Hay artistas que con un disco sienten que suben a un escenario más grande, y otros que sienten que apenas abren una grieta para respirar. ¿En qué punto está La Bande-Son Imaginarie con el show del Teatro Metropolitan que se avecina? ¿Están en la expansión, en la búsqueda o en la demolición de todo lo anterior?
Yo digo que estamos en el proceso de seguir creciendo. Nunca vamos a decir que éste es el límite, tampoco que es el inicio que ya fue hace 10 u 11 años. Decir si ya llegamos o si estamos a medio camino, eso no lo sabemos. Queremos seguir creciendo, creando, porque es lo que nos gusta hacer: estar creando cosas nuevas, que más personas nos conozcan, que esto sea aún mayor. Eso vamos a tener que trabajarlo constantemente hasta llegar a un punto en el que no sabemos qué vaya a pasar. A lo mejor llenamos un Estadio GNP Seguros, no lo sabemos. A lo mejor crecemos menos. Pero lo que sí sabemos es que lo hacemos con el corazón, con el alma, y que cada show lo vamos a presentar más grande, el doble, el triple. Siempre lo haremos con todo el gusto del mundo, entregando todo nuestro amor en cada presentación.
¿Cuál ha sido el golpe más duro que han recibido y qué aprendieron de él? ¿Sigue faltando el apoyo para los artistas?
La primera vez que fui a Francia me sorprendió que, en los cines comerciales, la cartelera principal fuera cine francés, y que todo el cine hollywoodense estuviera en una cartelera más pequeña.

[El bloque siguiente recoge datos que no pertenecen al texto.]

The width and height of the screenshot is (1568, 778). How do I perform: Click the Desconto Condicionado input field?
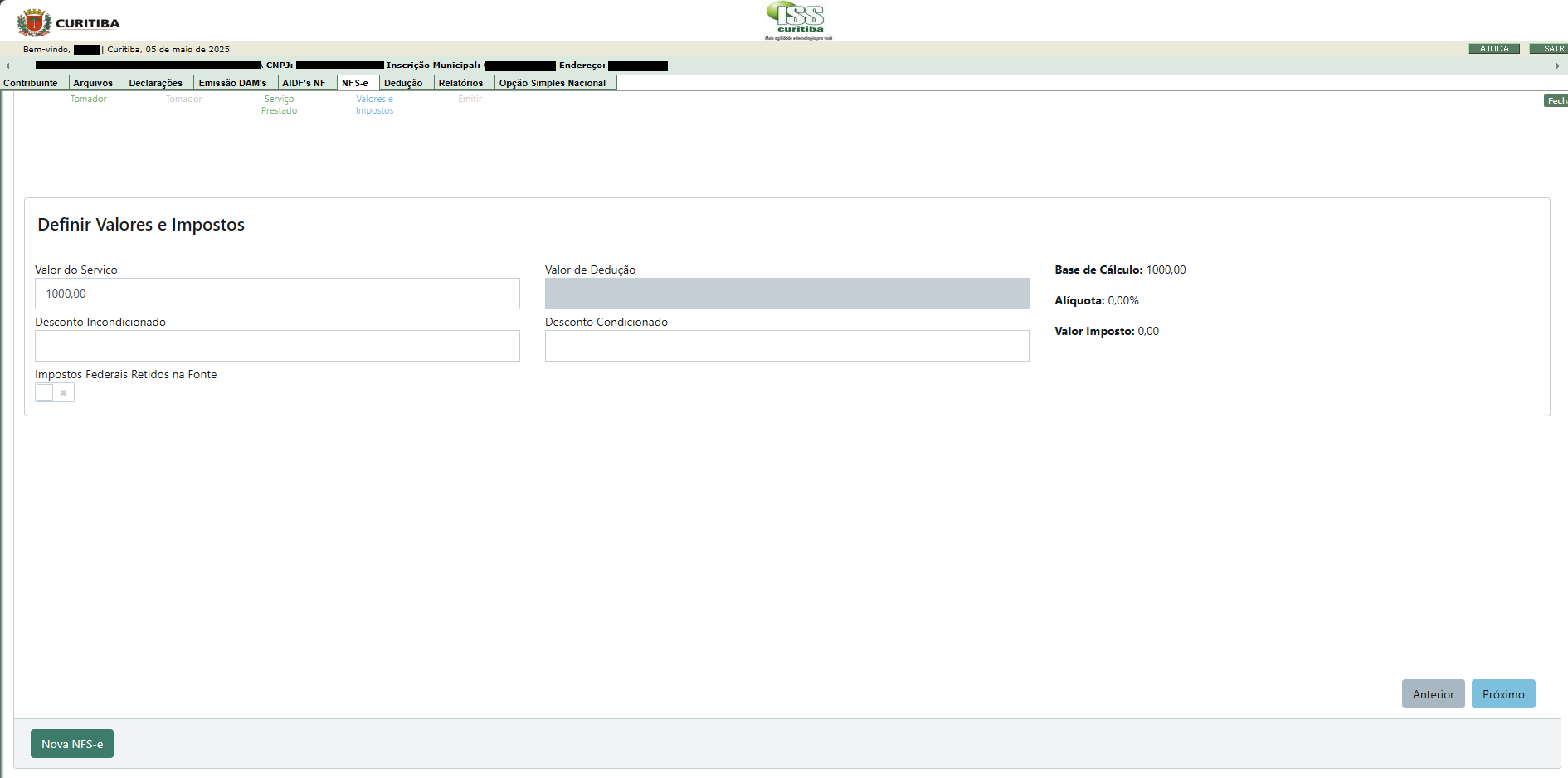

Pensé, caray, aquí aprecian su cine, tienen orgullo por su cine, lo ponen en primer término, porque saben que son potencia con la Nouvelle vague. Tengo amigos músicos franceses que ya están apareciendo en televisión; hay una responsabilidad del Estado, incluso apoyos gubernamentales para los artistas. Si te quedas sin hacer un show seis meses, ahí te va un apoyo. En México, cuando nos internacionalizamos, tenemos que competir con proyectos que tienen esas facilidades. Seguimos rezagados. A México le falta liberarse de los fantasmas del malinchismo.
Ha sido un trabajo complicado apoyar a la industria nacional. Entiendo que hay razones financieras, la gente consume lo de afuera, pero si sacrificáramos diez años de ganancias como industria para construir una escena sólida, que se sostenga y sea además exportable, tendríamos otra realidad. Hay muchas bandas que son un triunfo en México masivamente, pero no en Europa. En Estados Unidos lo son por el público latino. No tenemos un Rammstein que vaya por todo el mundo y se diga: son de México. ¿Y por qué muchos tiran la toalla? Porque se van con la ilusión de que cantidad es calidad. Y no necesariamente. Uno puede vivir dignamente con poco público.
Si hoy La Bande-Son Imaginarie pudiera enviar un mensaje brutalmente honesto a quienes los siguen, sin filtros de prensa ni redes sociales, ¿qué sería?
Compartan el proyecto. No se lo queden. En México hay una cuestión rara: cuando descubres algo, te lo apropias y no lo compartes. Compartir la música no significa quedarse sin ella.